Note: This has been corrected and been made more precise.
Let $p_n$ be the $n$-th prime (with $p_1 = 2$), and let $P_n$ be the product of the first $n$ primes, so that $P_1 = 2, P_2 = 6, P_3 = 30, P_4 = 210$.
If we do a sieve of Eratosthenes, sieving out multiples of the first $n$ primes, all that are left are the first $n$ primes and the numbers relatively prime to $P_n$.
For example, for $n=2$, the numbers left are $2, 3$, and the forms $6m+1$ and $6m+5$. For $n=3$, the numbers left are $2, 3, 5$ and the forms $30m+1,7,11,13,17,19,23,$ and $29$.
For general $n$, the numbers remaining are of the form $P_nm+q_i$, where the $q_i$ are the numbers from $1$ to $P_n-1$ relatively prime to $P_n$.
To illustrate, I will use the case $n=3$.

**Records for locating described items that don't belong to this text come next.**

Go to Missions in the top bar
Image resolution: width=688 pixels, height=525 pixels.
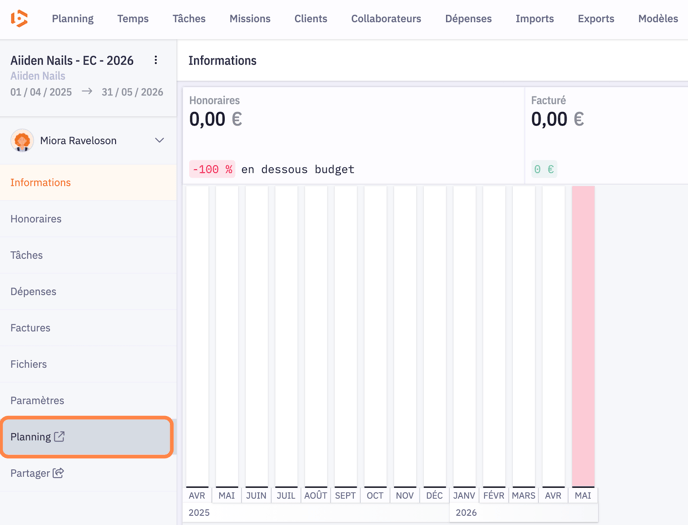point(249,19)
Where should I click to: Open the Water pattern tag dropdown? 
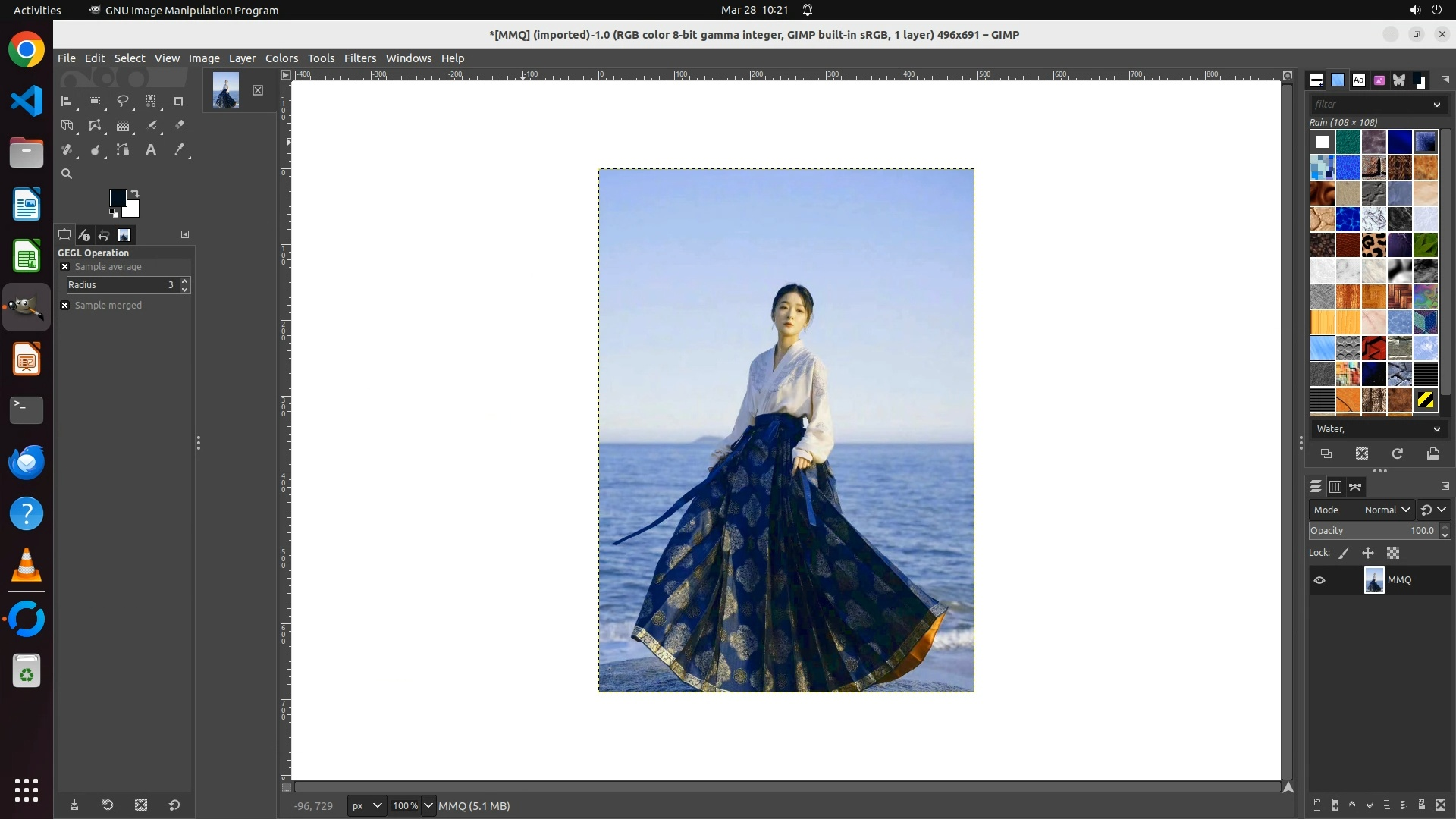(x=1378, y=429)
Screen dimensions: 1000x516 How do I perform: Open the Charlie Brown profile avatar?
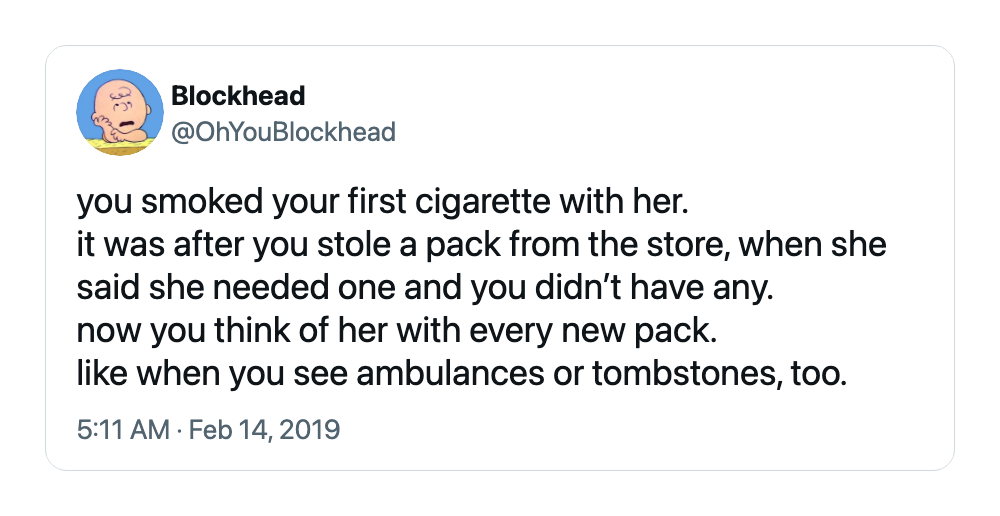120,113
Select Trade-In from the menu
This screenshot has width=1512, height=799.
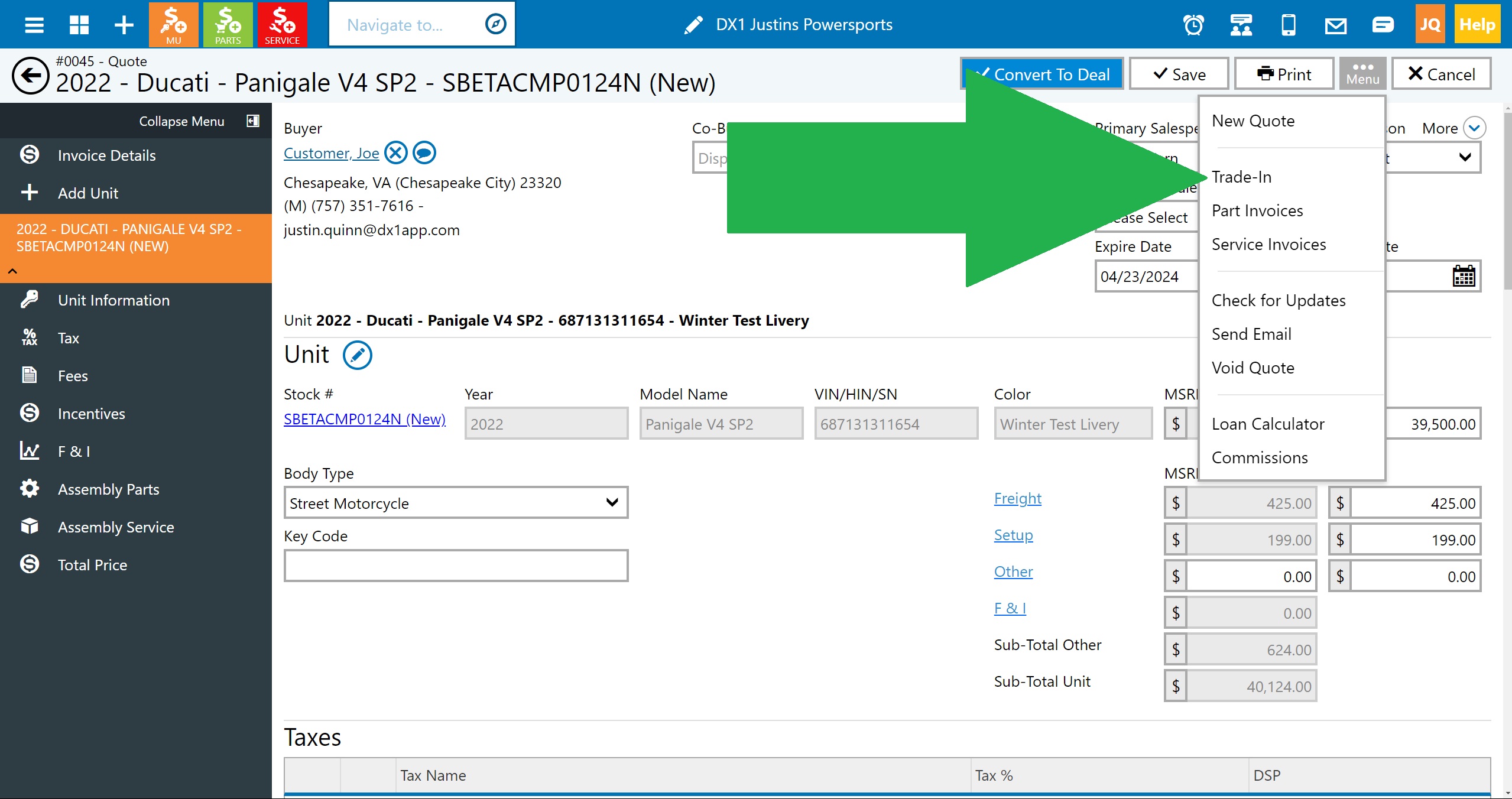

Each block of 30 numbers in a range $30m+1$ to $30m+29$ can have as most $8$ primes as shown above. Therefore, only one bit is needed for each of these $8$ possibilities, to indicate whether or not that value is actually prime. Therefore, storage of primes can be compressed by a factor of $\frac{8}{30} \approx 0.267$.
Here is what happens for general $n$.
The $P_n$ values in the range from $mP_n$ to $(m+1)P_n-1$ are compressed to $\phi(P_n)$ bits, where $\phi(m)$ is Eu;er's phi function (though he lets me use it) that counts the number of integers from $1$ to $m$ relatively prime to $m$.
Since $\phi(P_n) = \prod_{i=1}^n (p_i-1) $, the compression factor is $\dfrac{\phi(P_n)}{P_n} =\prod_{i=1}^n (1-\dfrac1{p_i}) $. Since this goes to zero (because $\sum_{i=1}^n \dfrac1{p_i} \sim \ln \ln n $ - this is Merten's theorem), the amount of compression can be arbitrarily large, though about $e^n/n$ bits are needed.
To see this, by one of the corollaries of the prime number theorem, $P_n \sim e^n$, and $\dfrac{\phi(P_n)}{P_n} =\prod_{i=1}^n (1-\dfrac1{p_i}) \approx e^{-\ln \ln n} = 1/\ln n $. Therefore, each block of $P_n$ values can be represented by about $\frac{P_n}{n}$ bits.
Therefore, using a sieve with the first $n$ primes and the numbers relatively prime to $P_n$ can compress the primes by about a factor of $n$.
Therefore the primes can be compressed by an arbitrary amount, though the amount of storage needed is exponential in $n$.
A number of years ago, I used this idea with $n=4$, so I got a compression of $\frac{1\cdot 2\cdot 4\cdot 6}{2\cdot 3\cdot 5\cdot 7} =\frac{8}{35} $.